=== Extrait du document ===

Les endorphines : du plaisir à la dépendance

endorphines

Certains sports favorisent une sécrétion élevée d’endorphines, ces opiacés naturels fabriqués par le corps lors d’un effort long et intense, c’est-à-dire plus de 30-40 minutes à 60 % de la VMA (vitesse maximale aérobie). De la même famille que les opiacés, la morphine et l’opium, ces molécules dites « du bonheur » vont participer à un phénomène bien connu des joggeurs : « l’ivresse du sportif ».

 

 

Endorphines : des effets anxiolytiques et anti-fatigue

 

Tous les sports permettent de produire des endorphines mais plus particulièrement les sports d’endurance : course à pied, vélo, natation, sports collectifs… Au bout de 30 à 40 minutes d’effort, cette hormone va provoquer une sensation de bien-être, qui peut même rendre euphorique et donner un sentiment de puissance à certains. Elle contribue à diminuer le stress, dissout les émotions négatives et surtout, possède un formidable effet anti-douleur.

 

Si aucune dépendance physique aux endorphines n’est établie, la science a relevé une dépendance psychologique. Le processus est simple : Peu à peu, l’organisme va vouloir répéter à l’infini cette sensation de plaisir et il lui faudra pratiquer du sport de plus en plus souvent, de façon plus intense, pour que ces effets neurobiologiques se fassent à nouveau sentir. Une obsession de l’entraînement peut alors s’installer. Et cette obsession, lorsqu’elle est compulsive et irrépressible au quotidien se nomme « bigorexie », maladie reconnue depuis 2011 par l’Organisation Mondiale de la Santé (OMS). « Le malade a une absence de toute considération raisonnée vis-à-vis de l’activité sportive », explique Joffrey Drigny, médecin du sport au CHU de Caen. Selon un rapport de l’Inserm publié en 2008, cette maladie concernerait 4% (seulement) de la population.

===

§ **Consigne**
Répondez à ces questions sur le texte consacré aux endorphines :
1. À quel pourcentage de la VMA un effort long et intense favorise-t-il une sécrétion élevée d'endorphines ?
2. Depuis quelle année l'OMS reconnaît-elle la bigorexie comme une maladie ?
3. D'après le rapport de l'Inserm publié en 2008, quelle part de la population cette maladie concernerait-elle ?

=== Données fournies ===

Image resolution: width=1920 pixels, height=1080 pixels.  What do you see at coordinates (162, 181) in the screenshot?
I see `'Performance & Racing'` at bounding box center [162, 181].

===
=== Données fournies ===

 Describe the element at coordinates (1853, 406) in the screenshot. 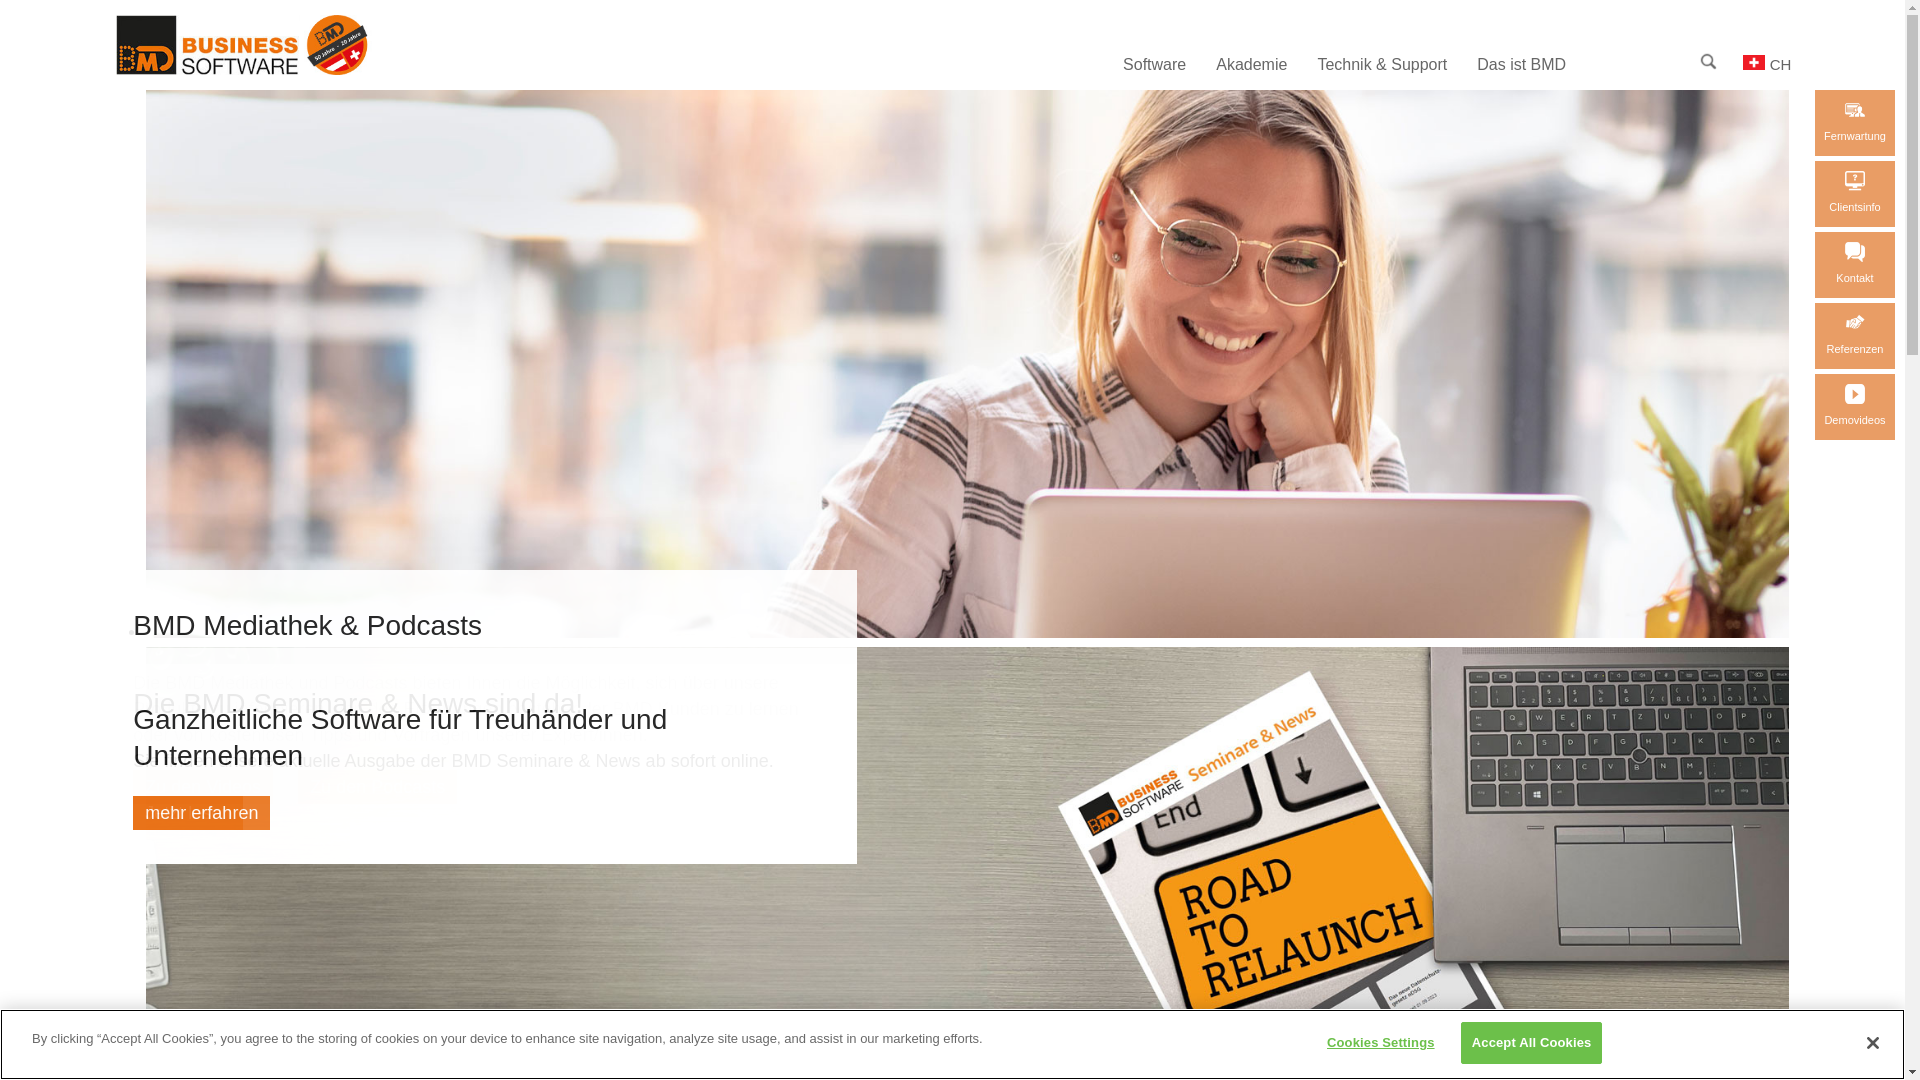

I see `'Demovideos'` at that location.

===

§ **Réponse**
1. À 60 % de la VMA.
2. Depuis 2011.
3. 4 % de la population.